Para Paris, o Channel 4 mudou a abordagem por considerar, com razão, que compará-los a super-homens e super-mulheres alimenta uma narrativa errada. A mensagem em 2024 é a de que são atletas de elite, não competidores superando adversidades.

A decisão combina com o que penso há tempos: é preciso evoluir na forma como cobrimos esporte paralímpico e como tratamos pessoas com deficiência quando a competição acaba.

Na cerimônia de abertura, o presidente do Comitê Paralímpico Internacional, o brasileiro Andrew Parsons, pediu a "revolução da inclusão", lembrando que quem compete aqui em Paris não quer só medalhas, e sim igualdade para 1,3 bilhão de pessoas com deficiência.

Andrew Parsons e Emmanuel Macron na cerimônia de abertura dos Jogos Paralímpicos - Xing Guangli/Xinhua

Tem sido incrível ver arenas lotadas, esporte em alto nível. No mundo paralímpico, áreas de competição, vila dos atletas, tudo é adaptado e acessível.
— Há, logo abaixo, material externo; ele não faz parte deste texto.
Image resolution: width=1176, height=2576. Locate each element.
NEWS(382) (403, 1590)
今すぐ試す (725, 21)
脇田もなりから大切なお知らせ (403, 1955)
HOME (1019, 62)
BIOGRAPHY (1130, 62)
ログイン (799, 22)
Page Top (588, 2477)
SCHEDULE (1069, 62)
Mas e no resto do tempo?

No mundo real é diferente. Paris está atrás em acessibilidade em relação a outras capitais europeias, como Londres. As escadas do metrô também são perrengue para quem tem mala, carrinho de bebê. Dias atrás, uma reportagem mostrou um cadeirante passando sufoco no transporte público. Só uma em dez estações de metrô é acessível.

Cidades ganham nesse quesito quando sediam Paralimpíadas. Em minha primeira cobertura como jornalista, em Pequim-2008, vi que na China ter familiares com deficiência era motivo de vergonha, o que excluía da sociedade mais de 80 milhões de pessoas. Antes dos Jogos, o país deixou transportes, prédios públicos e pontos turísticos mais acessíveis. A Muralha da China ganhou rampas e elevadores.

Atleta paralímpica chinesa durante a apresentação, em 2006, de um dos mascotes dos Jogos Paralímpicos de Pequim-2008, na Muralha da China - Jason Lee - 6.set.06/Reuters

Na Rio-2016, houve oportunidades perdidas. É uma tortura para alguém com deficiência usar o péssimo transporte público carioca.

Temos uma imprensa, no mundo todo, que supervaloriza o futebol e só lembra de esportes olímpicos e paralímpicos a cada quatro anos. O foco exagerado em histórias de superação, em vez de performance, diminui os feitos dos competidores. Eles não são diferentes, são iguais. Barreiras criadas pela sociedade, não a deficiência, são o que eles mais superam diariamente.

Digo com a confiança de quem foi a quatro Paralimpíadas: os atletas são felizes, realizados, competentíssimos no que fazem.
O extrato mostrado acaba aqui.